* _What the task asks_
Copy out the stretch from the line containing "You are a computer-use agent." through the end of the entries, reproducing every line in full and adjusting each coordinate in the answers by -122. Leave the pictures out.

* _Data records_
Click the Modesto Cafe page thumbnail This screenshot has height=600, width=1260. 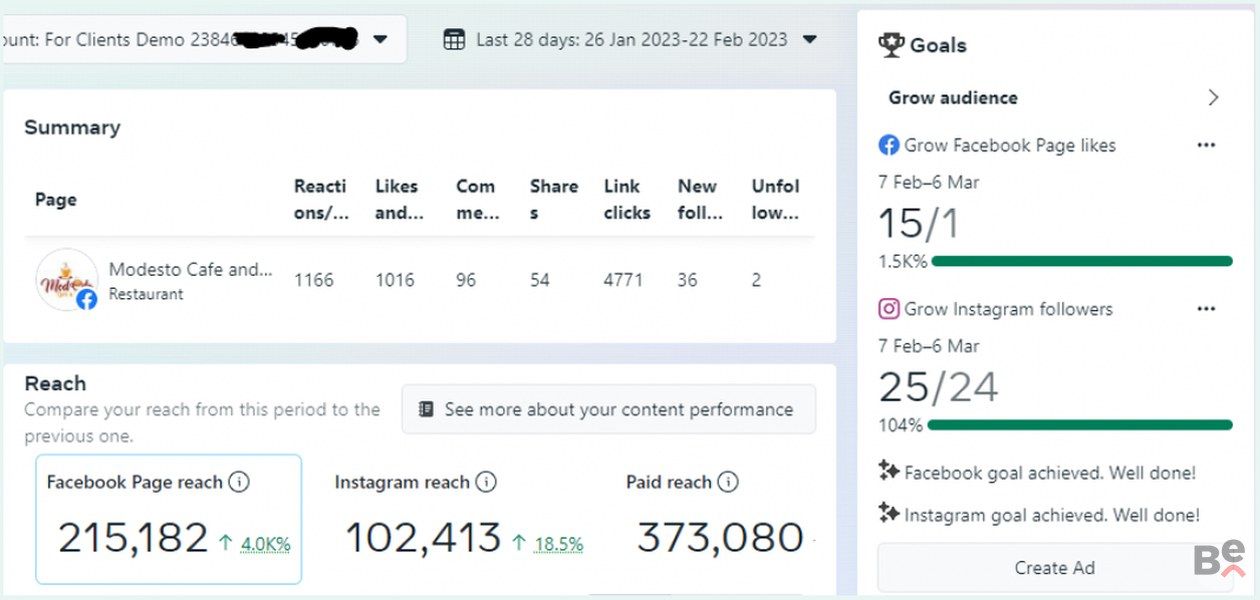click(x=66, y=280)
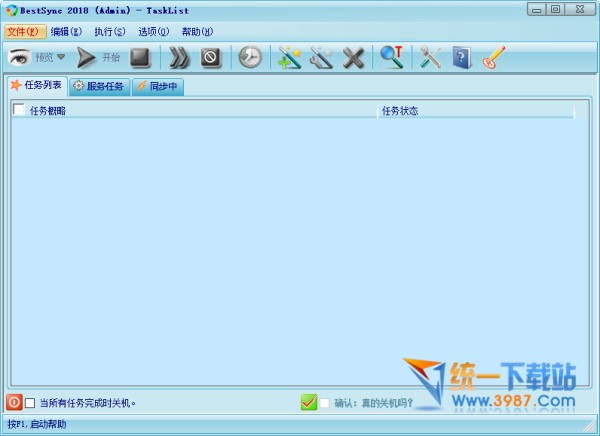Click the broom cleanup icon
The width and height of the screenshot is (600, 436).
493,58
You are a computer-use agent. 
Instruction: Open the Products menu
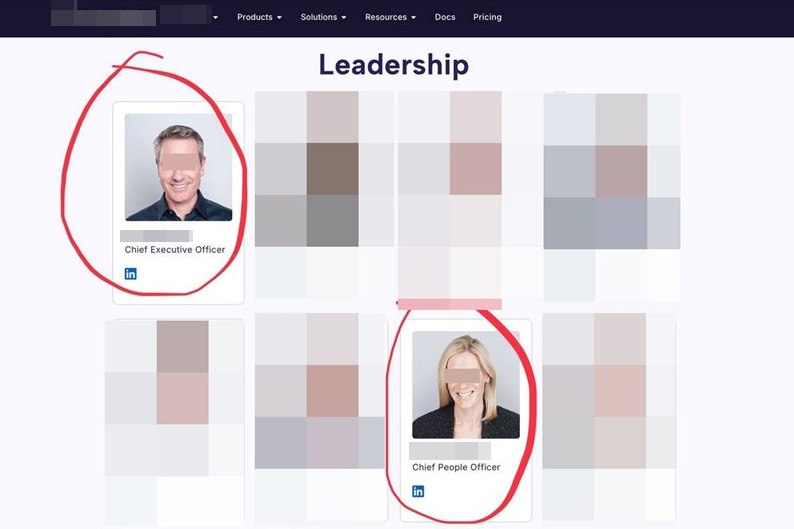[x=259, y=17]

* _Problem solution_
You are a computer-use agent. 
Instruction: Open the Products menu
[x=137, y=-105]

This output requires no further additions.